Vigili del fuoco morti nella Valle dell’Avello, a processo il direttore del Parco della Maiella

Rinviato a giudizio Di Martino per omicidio colposo. La procura: mancavano i cartelli con i divieti.
Chiesta l’archiviazione per il presidente Zazzara e la sindaca Di Giorgio: a settembre la decisione
CHIETI
A 15 mesi dalla tragedia nella forra della Valle dell’Avello, il giudice Maurizio Sacco, nell’udienza preliminare di ieri, ha rinviato a giudizio Luciano Di Martino, direttore del Parco Nazionale della Maiella e unico imputato nell’inchiesta con l’accusa di omicidio colposo. Il caso della morte dei vigili del fuoco Emanuele Capone, di Chieti, e Nico Civitella, di Guardiagrele – entrambi di 42 anni, annegati mentre praticavano canyoning a Pennapiedimonte – entra quindi in una nuova fase giudiziaria, con l’udienza attesa il 23 settembre.
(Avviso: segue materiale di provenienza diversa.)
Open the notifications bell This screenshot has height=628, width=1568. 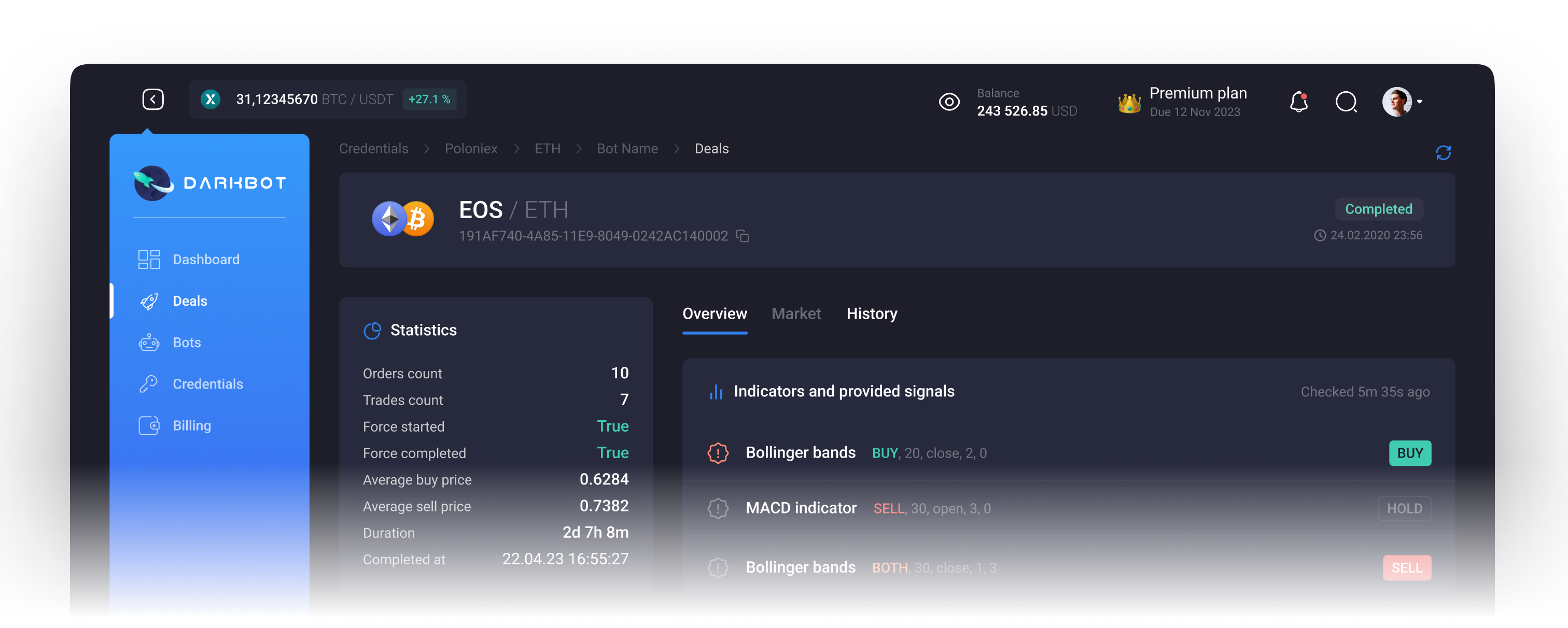click(1299, 102)
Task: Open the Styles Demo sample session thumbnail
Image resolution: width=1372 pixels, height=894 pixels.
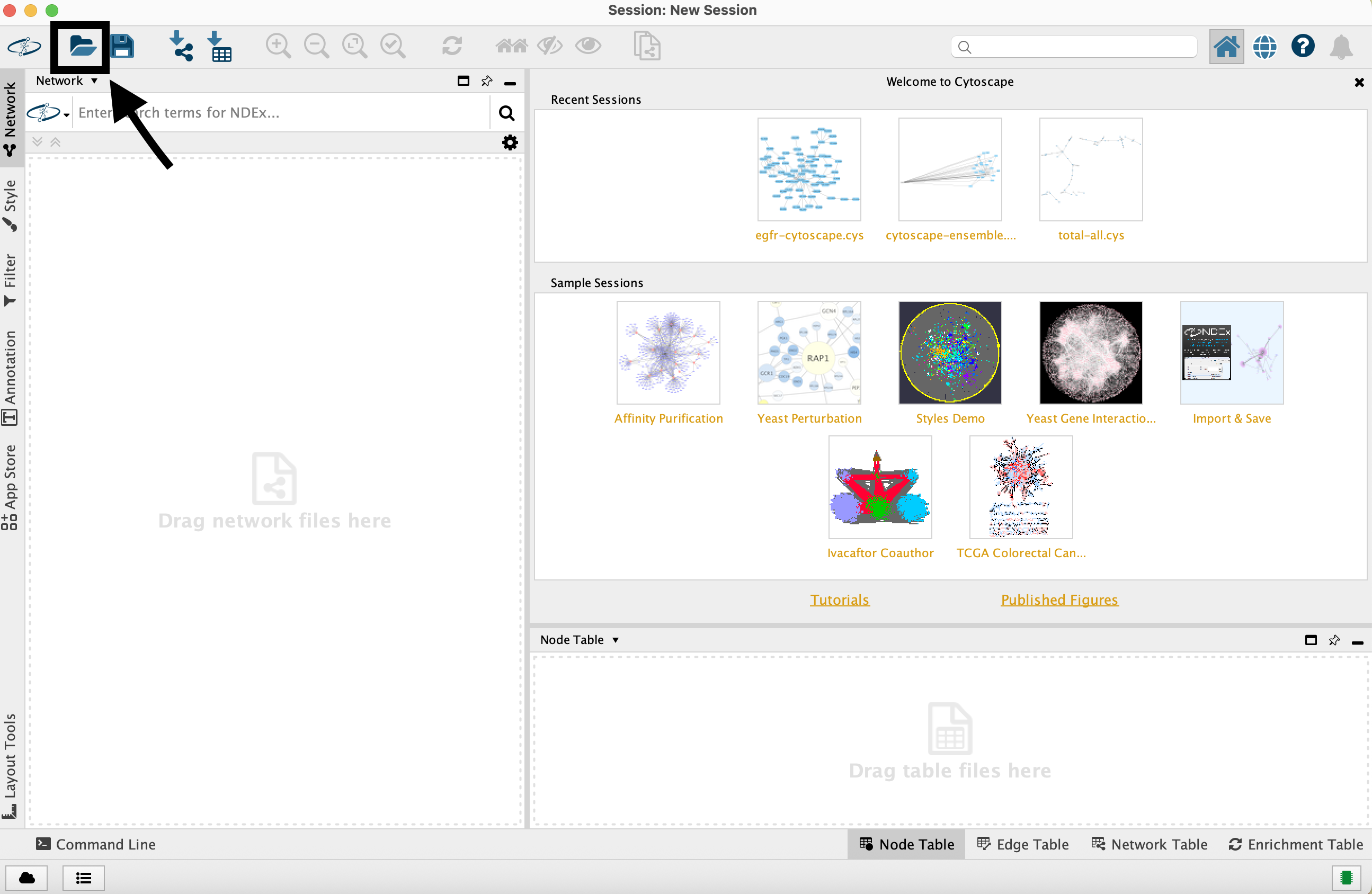Action: [949, 353]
Secondo il pubblico ministero Giancarlo Ciani, che ha coordinato le indagini dei carabinieri forestali, mancavano i cartelli per vietarne l’accesso.
L’ACCUSA
Al centro dell’accusa formulata dalla procura, infatti, ieri rappresentata in aula dal procuratore capo Giampiero Di Florio, c’è soprattutto la segnaletica nell’area del Balzolo. Secondo la procura, Di Martino avrebbe omesso di predisporre cartelli con il divieto di accesso alla forra, pur essendo noto che la profonda e stretta gola dell’Avello veniva frequentata per attività di canyoning. Non solo. L’accusa gli contesta anche di non aver fatto rimuovere alcuni cartelli artigianali, installati da utenti lungo una parte del percorso, che indicavano l’ingresso nella gola e che avrebbero potuto far ritenere accessibile il percorso.
LA DIFESA
Una ricostruzione contestata dalla difesa del direttore Di Martino, affidata all’avvocato Vincenzo Di Girolamo. Secondo la tesi difensiva, nell’area i cartelli c’erano e il canyoning sarebbe un’attività sportiva che prevede alla base una serie di autorizzazioni. Difesa che chiede anche approfondimenti sui motivi per i quali i quattro vigili del fuoco quel giorno indossassero le divise del Corpo, e su quali eventuali indicazioni fossero state impartite loro dal comando provinciale di Chieti.
LA TRAGEDIA
Era il 30 aprile del 2025. Capone e Civitella erano entrati nella forra insieme ai colleghi Giulio De Panfilis e Gabriele Buzzelli, tutti liberi dal servizio. Partiti dal Balzolo, avevano raggiunto il Vallone delle Tre Grotte e quindi l’alveo dell’Avello. In prossimità di una cascata, la situazione è diventata drammatica. Buzzelli era finito laghetto sottostante, venendo recuperato da De Panfilis. Capone, sceso subito dopo, era rimasto invece bloccato, sprofondando. Civitella aveva provato a soccorrerlo, ma non è più riemerso. Per la procura, nell’incidente ha avuto un peso anche l’elevata portata dell’acqua, ma le omissioni contestate al direttore del Parco avrebbero consentito ai quattro di entrare in una forra che non avrebbe dovuto essere accessibile.
LE FAMIGLIE
Ieri si sono costituiti parte civile la moglie, i figli minorenni e i genitori di Capone e la moglie di Civitella, assistiti dagli avvocati Massimo Di Rocco, Dario Marrocco e Silvana Vassalli. Le richieste risarcitorie superano complessivamente il milione di euro, anche in considerazione della giovane età delle vittime e della presenza di figli minorenni. «Abbiamo analizzato i video», ha detto l’avvocato Di Rocco, «e i fatti che emergono legittimano l’approfondimento dibattimentale». La legale Vassalli difende l’uso della divisa: «In quel modo potevano giustificare la loro presenza come una perimetrazione di zona, una perlustrazione e uno studio di attività in caso di pericolo».
SINDACO E PRESIDENTE
Ma il ballo non c’è solo il rinvio a giudizio di Di Martino. Il giorno precedente all’apertura del processo, il 22 settembre, è infatti fissata la discussione sulle opposizioni alle richieste di archiviazione avanzate dalla procura nei confronti del presidente del Parco Nazionale della Maiella Lucio Zazzara e della sindaca di Pennapiedimonte Rosalina Di Giorgio. I legali delle famiglie chiedono di non archiviare.